Welfare Integrity Act: Welfare Drug Testing Could Be a Civil Liberties Issue
A new bill was introduced to Congress to potentially crack down on drug users who use welfare funds to continue their illegal habits. Rep. Stephen Fincher (R-Tenn.) has advocated for the legislation, which would require random drug testing to be performed on welfare recipients. While the intentions are good to prevent taxpayer money from getting abused, a wide array of complications arise. Between civil liberties issues and related court rulings, the bill has little chance of coming to fruition.
This is not the first attempt that Fincher has advocated such a program.
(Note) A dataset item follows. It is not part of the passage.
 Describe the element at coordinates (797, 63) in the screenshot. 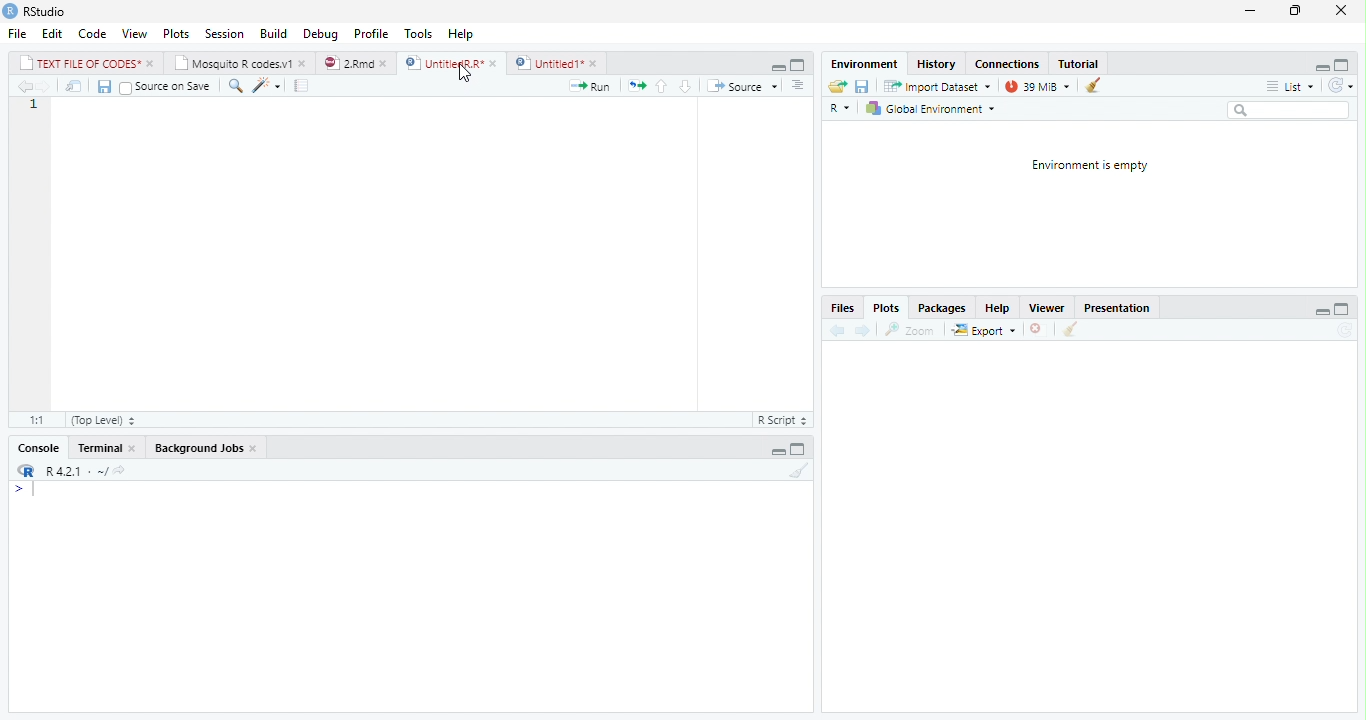

I see `Maximize` at that location.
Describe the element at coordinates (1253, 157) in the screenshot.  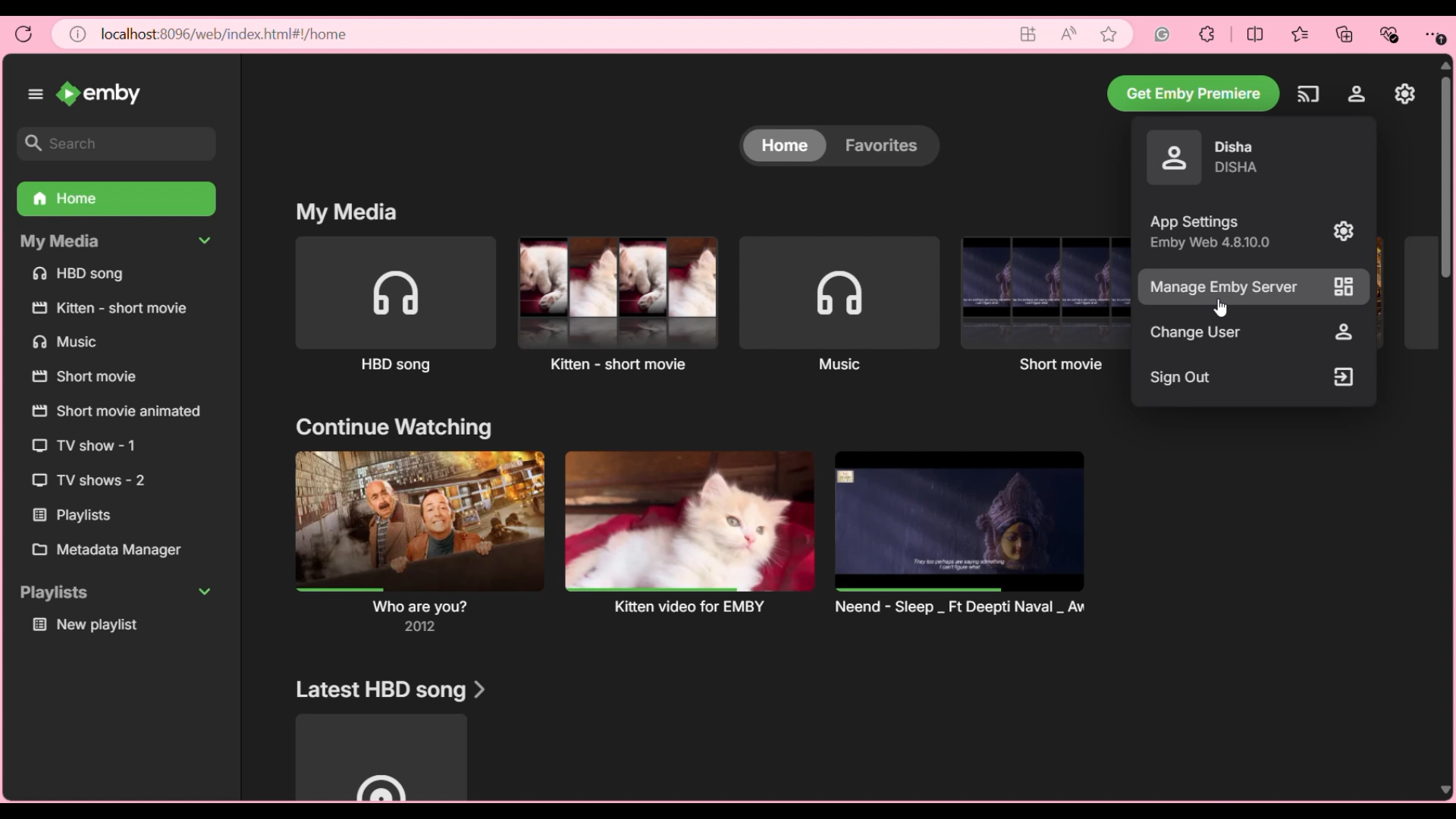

The bill’s official name, the Welfare Integrity Act (WIA), was introduced in 2011. However the bill died out in the early stages of the legislative process and failed to get passed through a single committee. According to the bill’s summary, it called to amend title IV of the Social Security Act, which states the eligibility and requirements for providing aid to recipients through the Temporary Assistance for Needy Families (TANF) program. If passed, the new WIA will require states to administer drug testing for 20% of welfare recipients.
In a press release from the congressman’s staff, Fincher explained his motivations behind the legislation.
“Currently the federal government enables drug abusers a safety-net by allowing them to participate in the TANF program. Instead of having to make the hard-choice between drugs and other essential needs, abusers are able to rely on their monthly check to help them pay their bills,” Fincher said.
For the fiscal year in 2011, nearly $18 billion was spent in federal funding for TANF. However Fincher’s plan could potentially create vast expenditures for providing mandatory drug testing. A similar drug screening law was passed in Florida but a judge ruled in favor of a lawsuit against the legislation, claiming that the mandatory testing was unconstitutional. The Florida program also found little evidence that an overwhelming majority of welfare recipients were drug abusers.
The most significant weakness to Fincher’s plan is that his motivations are based on pure assumptions and lack credibility. The legislation does not sit well with civil liberties enthusiasts, as the nature of the document promotes unreasonable search and seizures, thus violating the Bill of Rights.
This Republican backed program will have a difficult time winning over liberal members of Congress. Any proposal to significantly change a social program will most likely result in Democratic opposition. While Fincher wants to crack down and address the prevalent substance abuse issue in the U.S., the odds are certainly against him for getting his agenda pushed in Washington.